Aktuell gewinnt die gefährliche Route erneut an Bedeutung. Und die mafiösen Schlepperbanden, die die Überfahrten organisieren, haben ihren Einfluss auch auf europäischem Boden inzwischen stark ausgebaut. Die von ihnen verfolgten Opfer werden oft immer weiter zur Kasse gebeten – ob für Schlafplätze, für Dokumente, die für medizinische Behandlungen benötigt werden oder für den Zugang zu kleineren, nicht selten illegalen Arbeitsmöglichkeiten. Viele Migranten schaffen es auch deswegen nie, sich aus dem Teufelskreis aus Schulden und Irregularität zu befreien.

«Nichts hat sich verändert», sagt Babacar. «Die Reise auf dem Boot kann nach nur wenigen harten Tagen vorbei sein. Aber sich an ein System anzupassen, das uns in einem Schwebezustand hält, auf europäischem Boden zu sein, aber ohne eine Möglichkeit, legal zu arbeiten, ist wie wiedergeboren zu werden und alles von Grund auf neu erlernen zu müssen.»

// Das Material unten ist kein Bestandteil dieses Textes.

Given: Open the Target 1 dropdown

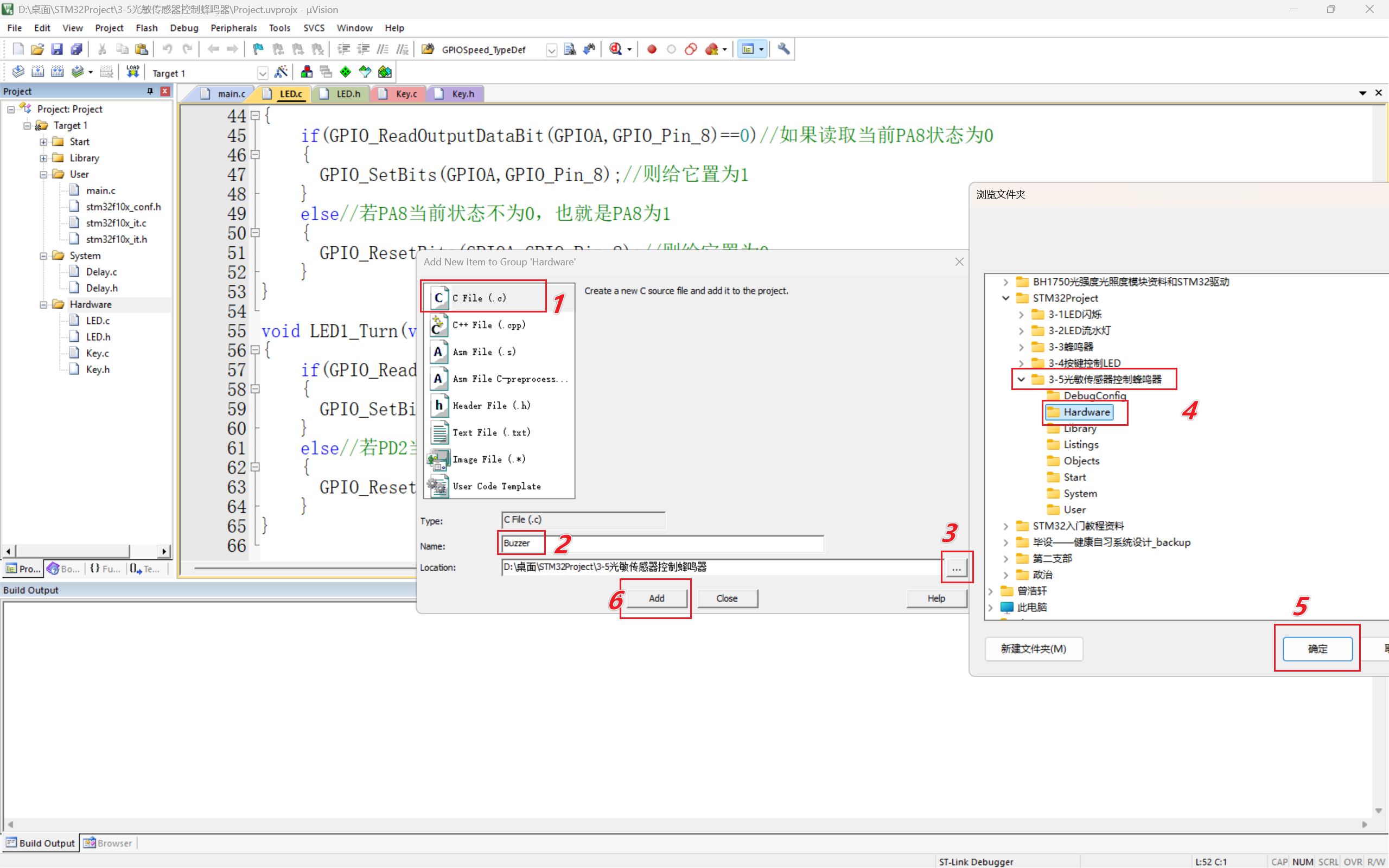Looking at the screenshot, I should [x=262, y=73].
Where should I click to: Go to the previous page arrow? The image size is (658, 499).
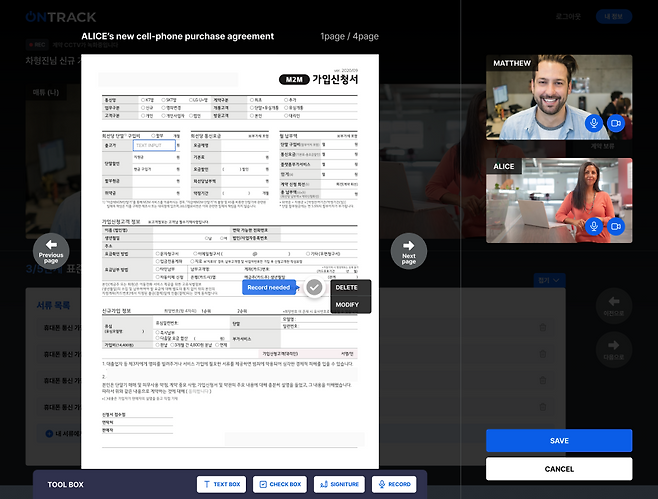point(51,250)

Die entscheidende Wende im Leben von Babacar war die Begegnung mit Juan Gil. Der Spanier hatte ihn mit einigen privaten Renovierungsarbeiten beauftragt. Bald sass der junge Afrikaner bei jeder Mahlzeit mit am Tisch. Weil Gils Mutter kürzlich gestorben und seine Tochter ausgezogen war, bot er Babacar schliesslich an, bei ihm einzuziehen – dieser konnte damit seinen überteuerten Schlafplatz in einer mit 16 Personen belegten Vier-Zimmer-Wohnung aufgeben.

Als Arzt zurück in die Heimat?

Doch die Unterstützung des heute 74-jährigen Künstlers und ehemaligen Kunstlehrers ging noch weiter. Nach einem langen und teuren Kampf gegen die Bürokratie wurde Babacar als 28-Jähriger offiziell von Gil adoptiert. Seitdem hat er einen spanischen Pass. Und auch sonst wandte sich vieles zum Positiven. Die noch verbliebenen Schulden konnte er zurückzahlen. Er begann eine Ausbildung zum Krankenpfleger und erhielt nach dem Abschluss einen festen Job.

Inzwischen träumt Babacar sogar davon, Medizin zu studieren – und eines Tages als Arzt zurück in die alte Heimat zu gehen. Ausserdem hat er selbst eine Organisation gegründet, mit der er anderen Migranten in Bilbao, aber auch Jugendlichen im Senegal hilft. In dem afrikanischen Land versucht er, eine Schule zu bauen. Er wolle die jungen Menschen dort weder zur Migration ermutigen, noch sie davon abhalten, sagt er.

«Ziel ist es, ihnen kritisches Denken beizubringen, damit sie fundierte Entscheidungen treffen können und nicht in die Fänge der Mafiabanden geraten.»